In this February 1, 1980 Greensboro Record article, Jo Spivey reports on a breakfast served at the Woolworth store lunch counter on the twentieth anniversary of the sit-ins. Jibreel Khazan (Ezell Blair, Jr.), David Richmond, Joseph McNeil, and Franklin McCain (aka the Greensboro Four) were served breakfast at the lunch counter where twenty years earlier they had begun a sit-in movement to protest the store's segregation policy. At the breakfast, the four were reunited with Ralph Johns, a local business owner who helped advise them during the demonstrations. McCain is quoted as saying his children don't believe him when he talks about what segregation was like, which he says is both positive and negative. Richmond reportedly commented on the recent November 3, 1979 murders of five Communist Workers Party members at the Death to the Klan rally.
Spivey also reports on other events held to commemorate the sit-ins including a press conference where Dr. Samuel Proctor, former president of North Carolina A&T State University (A&T), argued that new tactics were needed to continue the fight for equality. At the unveiling of a North Carolina historical marker at the site of the sit-ins, Guilford College professor Dr.
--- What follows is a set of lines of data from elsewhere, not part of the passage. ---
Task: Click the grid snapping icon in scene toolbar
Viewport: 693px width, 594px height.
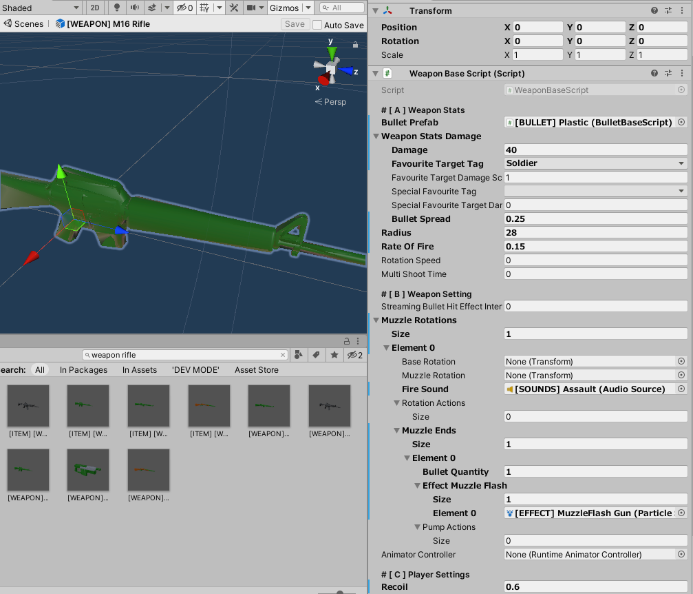Action: click(204, 8)
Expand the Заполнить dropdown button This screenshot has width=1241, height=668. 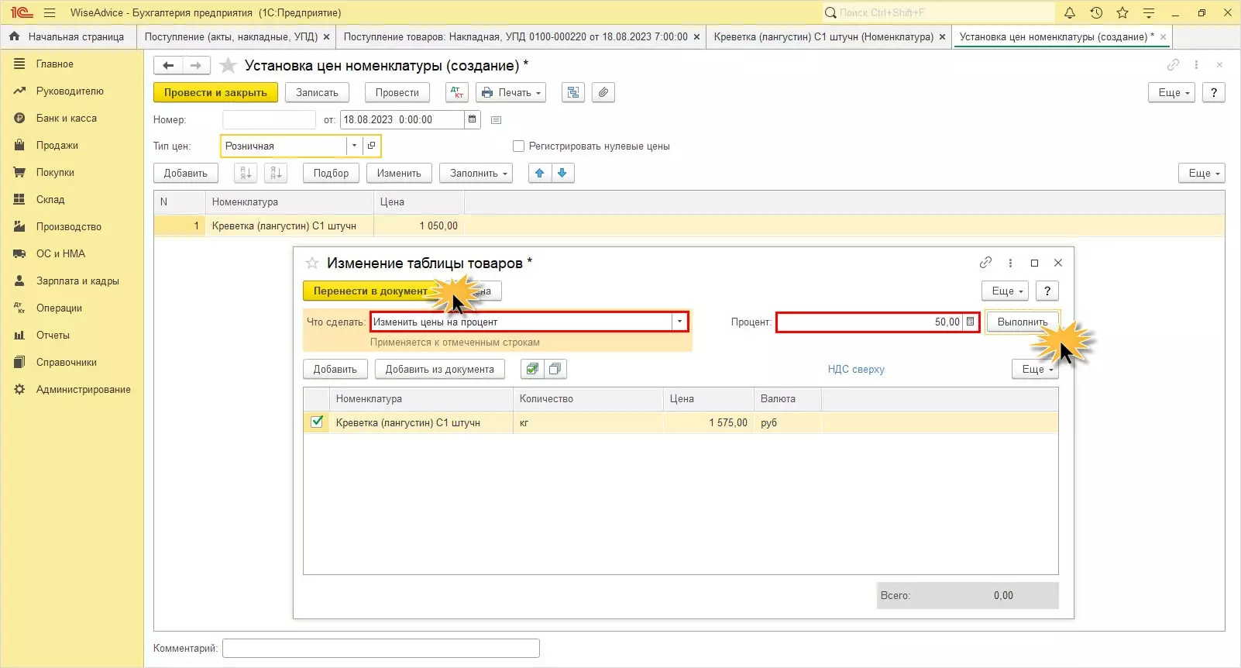476,173
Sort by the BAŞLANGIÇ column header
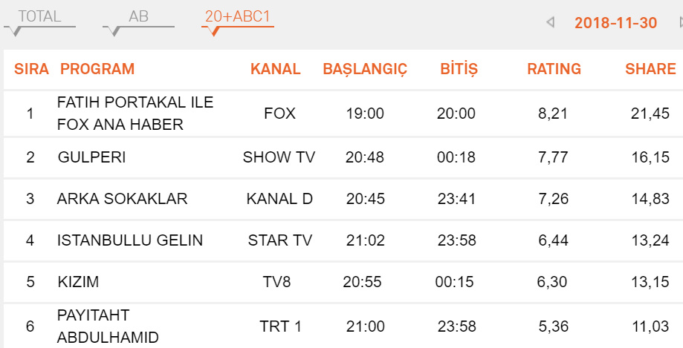The image size is (683, 348). tap(365, 69)
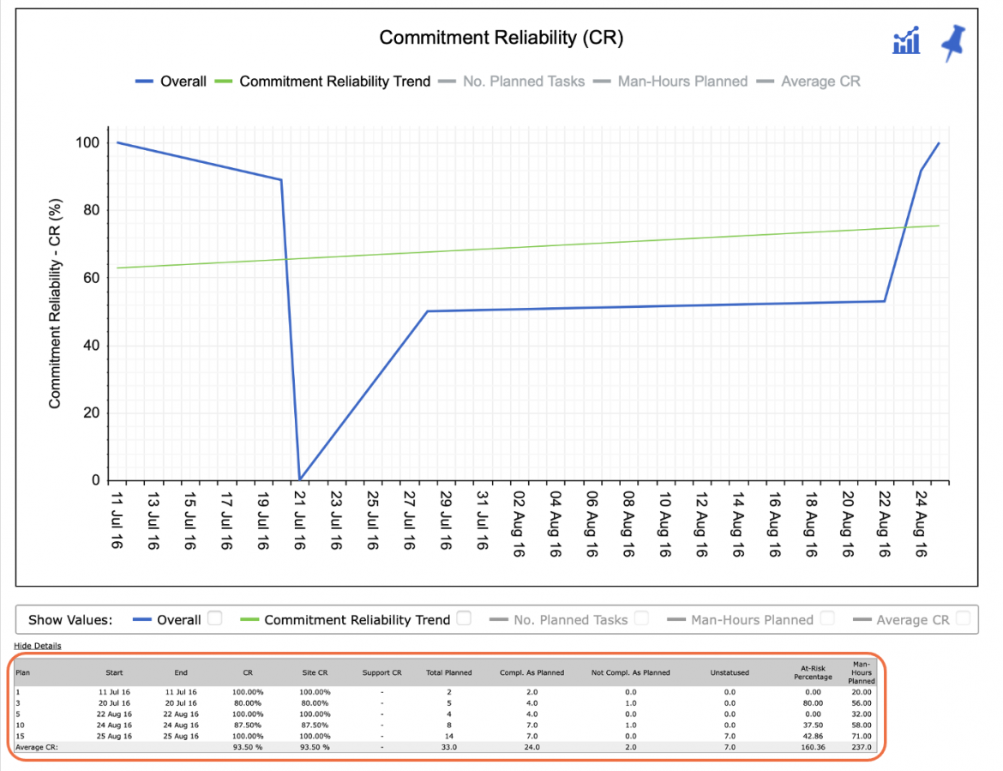
Task: Click the blue bar chart icon
Action: [906, 41]
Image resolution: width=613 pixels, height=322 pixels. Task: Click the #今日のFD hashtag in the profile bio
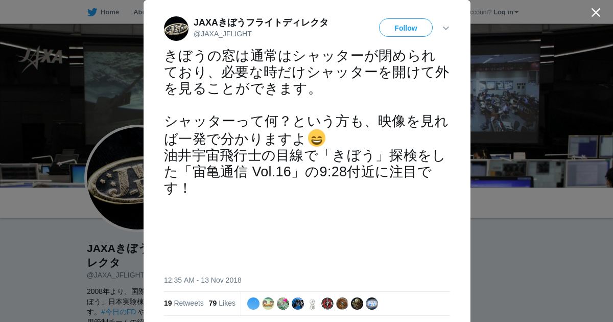[x=119, y=312]
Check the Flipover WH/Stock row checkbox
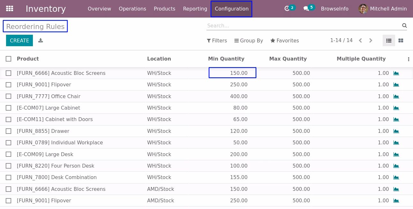This screenshot has height=209, width=413. coord(9,85)
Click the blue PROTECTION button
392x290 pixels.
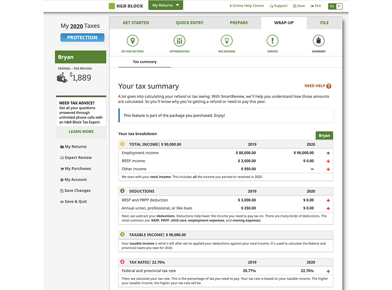82,38
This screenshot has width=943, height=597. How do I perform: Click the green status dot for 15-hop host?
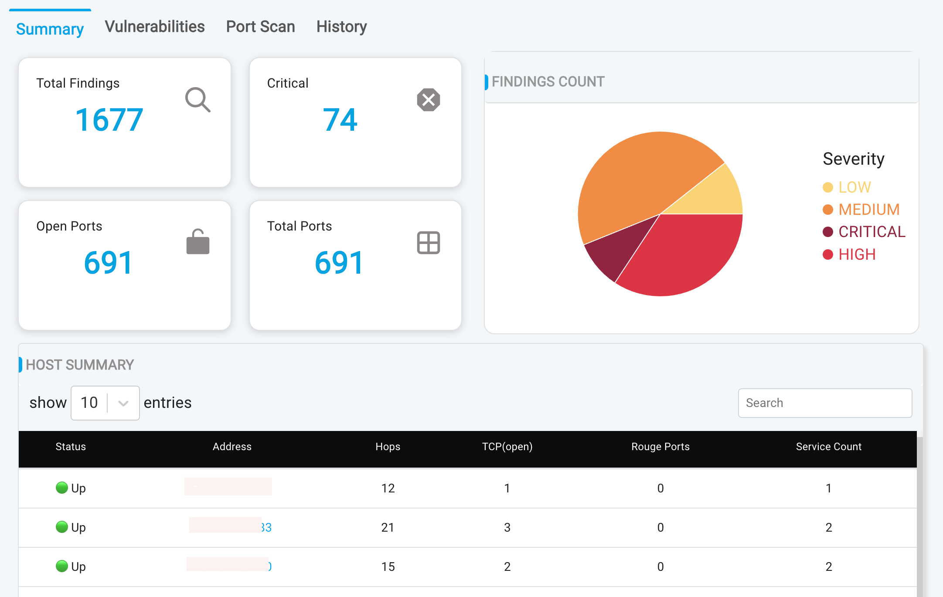click(x=62, y=566)
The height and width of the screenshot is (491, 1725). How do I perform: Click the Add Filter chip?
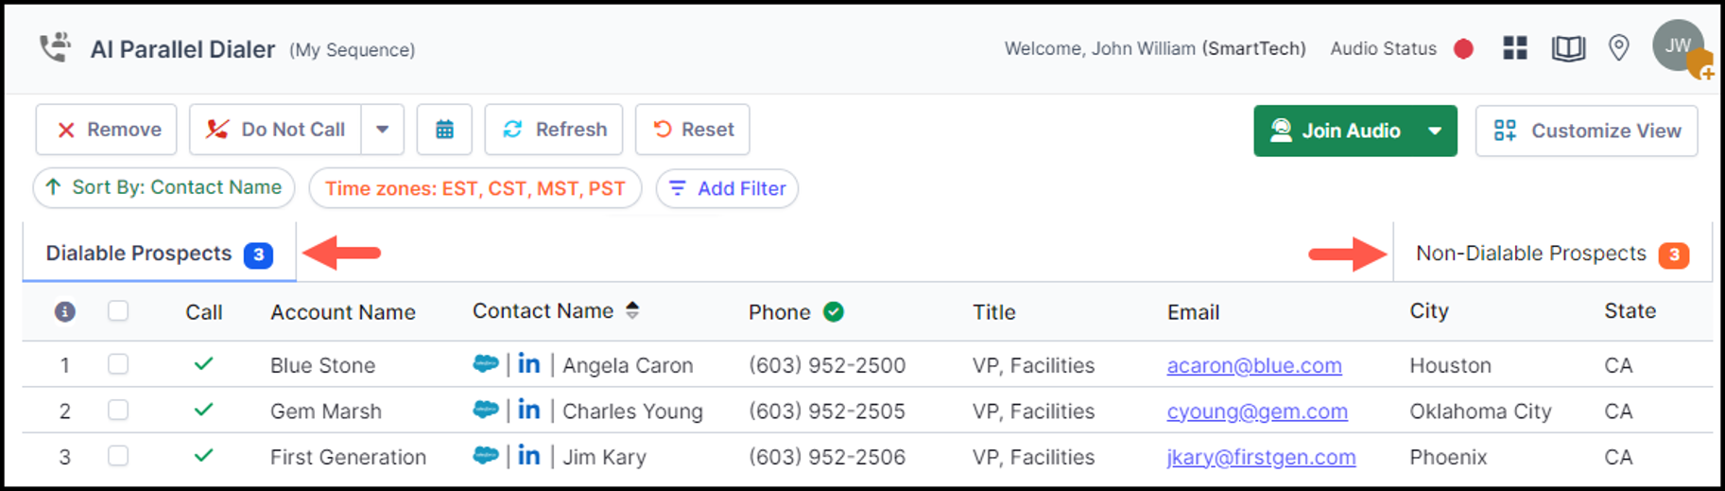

Alexander R. Stoesen called the sit-ins a continuation of “creative processes generated by the American Revolution.” The article notes that the day's activities were to conclude with a reception on the A&T campus.
This article was clipped and saved in a scrapbook about the twentieth anniversary of the 1960 lunch counter sit-ins by Clarence “Curly” Harris, manager of the Greensboro Woolworth store at the time of the sit-ins.